The report pointed out that there is a considerable hole in the AIDS orphans supporting project because most of the attention was focused on treating and preventing adult AIDS patients. About 28 percent of the orphans in this area lost their parents to AIDS. The standard deviation among countries is also great with Zimbabwe’s AIDS orphans comprising 78 percent of all orphans and Zambia’s AIDS orphans accounting for 60 percent. The rate of Nigeria, which has the greatest population of Africa, is 26 percent, close to the average rate but still amounting to 1.8 million AIDS orphans.

UNICEF Executive Director Carol Bellamy said in the International AIDS Conference, “The cruelest legacy of the prevalence of AIDS is children orphaned due to it,” and warned, “With infection rates rising in populated countries such as China, India, and Indonesia, more children will become orphans.”

As of late 2003, only 17 countries in the world have an AIDS orphan policy. AIDS activists emphasize that the chances of becoming infected with AIDS can be lowered with AIDS prevention education, and appeal that an annual $10 billion fund is necessary.
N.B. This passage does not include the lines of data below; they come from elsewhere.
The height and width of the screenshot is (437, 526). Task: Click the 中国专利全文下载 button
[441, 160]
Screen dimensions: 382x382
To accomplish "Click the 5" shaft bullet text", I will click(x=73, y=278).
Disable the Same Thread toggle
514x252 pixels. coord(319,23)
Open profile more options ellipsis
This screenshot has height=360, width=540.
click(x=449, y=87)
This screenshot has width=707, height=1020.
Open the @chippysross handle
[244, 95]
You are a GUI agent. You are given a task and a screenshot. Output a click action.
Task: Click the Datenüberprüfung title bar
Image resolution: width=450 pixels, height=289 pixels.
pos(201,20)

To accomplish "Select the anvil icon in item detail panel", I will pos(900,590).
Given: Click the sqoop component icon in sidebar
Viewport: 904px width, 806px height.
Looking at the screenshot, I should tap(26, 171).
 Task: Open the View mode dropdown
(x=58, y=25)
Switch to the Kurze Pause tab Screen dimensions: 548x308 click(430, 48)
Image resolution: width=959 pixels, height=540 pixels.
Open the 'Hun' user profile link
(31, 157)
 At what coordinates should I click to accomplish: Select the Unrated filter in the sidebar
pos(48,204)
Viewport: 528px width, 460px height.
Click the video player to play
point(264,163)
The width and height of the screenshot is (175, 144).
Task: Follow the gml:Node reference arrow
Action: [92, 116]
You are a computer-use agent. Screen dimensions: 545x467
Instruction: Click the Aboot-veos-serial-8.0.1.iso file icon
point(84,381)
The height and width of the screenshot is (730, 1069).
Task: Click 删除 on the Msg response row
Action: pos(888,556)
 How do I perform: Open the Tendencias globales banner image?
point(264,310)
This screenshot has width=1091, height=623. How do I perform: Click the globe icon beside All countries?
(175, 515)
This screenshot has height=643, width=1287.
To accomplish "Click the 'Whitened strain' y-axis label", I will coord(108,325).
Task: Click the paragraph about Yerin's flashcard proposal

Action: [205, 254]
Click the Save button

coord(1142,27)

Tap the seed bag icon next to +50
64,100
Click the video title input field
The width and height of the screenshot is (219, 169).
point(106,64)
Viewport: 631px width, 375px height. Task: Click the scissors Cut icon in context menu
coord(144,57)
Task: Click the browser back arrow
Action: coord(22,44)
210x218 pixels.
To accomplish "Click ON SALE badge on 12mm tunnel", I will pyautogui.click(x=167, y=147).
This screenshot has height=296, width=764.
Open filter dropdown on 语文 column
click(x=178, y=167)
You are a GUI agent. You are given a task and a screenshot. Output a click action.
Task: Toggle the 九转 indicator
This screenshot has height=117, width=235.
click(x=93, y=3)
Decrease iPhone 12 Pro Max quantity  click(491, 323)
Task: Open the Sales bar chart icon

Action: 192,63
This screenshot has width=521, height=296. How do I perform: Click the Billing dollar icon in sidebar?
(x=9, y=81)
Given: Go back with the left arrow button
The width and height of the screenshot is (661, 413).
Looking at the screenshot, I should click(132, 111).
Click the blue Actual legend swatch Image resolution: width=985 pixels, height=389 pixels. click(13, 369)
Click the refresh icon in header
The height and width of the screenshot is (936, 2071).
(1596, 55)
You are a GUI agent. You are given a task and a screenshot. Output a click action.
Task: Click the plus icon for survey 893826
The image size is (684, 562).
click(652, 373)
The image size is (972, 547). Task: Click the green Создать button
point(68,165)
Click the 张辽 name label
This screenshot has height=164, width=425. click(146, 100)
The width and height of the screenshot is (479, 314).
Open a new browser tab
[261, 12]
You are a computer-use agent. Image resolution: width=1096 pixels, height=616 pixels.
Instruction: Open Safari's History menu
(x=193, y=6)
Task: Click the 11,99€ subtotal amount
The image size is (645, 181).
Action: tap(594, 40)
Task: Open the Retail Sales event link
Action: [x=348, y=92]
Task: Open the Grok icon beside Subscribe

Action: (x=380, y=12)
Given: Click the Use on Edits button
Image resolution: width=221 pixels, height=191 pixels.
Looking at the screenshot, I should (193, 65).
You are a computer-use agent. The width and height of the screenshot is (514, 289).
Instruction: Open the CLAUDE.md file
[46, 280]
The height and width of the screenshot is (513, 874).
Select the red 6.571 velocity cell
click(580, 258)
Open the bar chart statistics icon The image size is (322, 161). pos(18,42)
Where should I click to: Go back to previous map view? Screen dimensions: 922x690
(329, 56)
Medical System on Verge of Collapse—

The New York Times reported on July 13 of an exodus of African medical workers who are leaving behind poor working conditions, low wages, and prevalent AIDS situations and moving abroad to countries such as Britain and the U.S.

Malawi, located in southeastern Africa, suffers the most from the lack of nurses. At Lilongwe Central Hospital, an 830-bed hospital located in the capital city of Malawi, there should be 532 nurses, but instead only 183 are left. Out of those, only 30 are registered nurses.

Most of the nurses who spoke English moved to Britain. Other former British colonies such as Nigeria, Ghana, Kenya, Zambia, Zimbabwe, and Botswana are also watching their nurses move to Britain. In addition, over 3,100 African nurses settled in the U.S. Some predict that by the year 2020, the number will increase to 800,000.

“My friends are telling me that I`m wasting my time here,” said Hlalapi Kunkeyani, 36, who will soon move to Britain.

According to the New York Times, “It is the poor subsidizing the rich, since African governments paid to educate many of the health care workers who are leaving.” Hence, voices of criticism are growing on the indiscriminate importation of health care workers on the part of developed nations.

The “Association of Doctors working for Human Rights,” which jointly received the Nobel Peace Prize in 1997, plans to make a declaration concerned with the collapse of the African medical system in the near future. The declaration is concerned with ‘‘The outflow of health care workers in Africa, where thousands are waiting for AIDS medicine, will bring down the already weak medical system.”

Human rights organizations point out that one cannot ignore the right to emigrate for a better life, but they criticize the developed nations and recommend them to develop their own health care force rather than depend on foreign workers.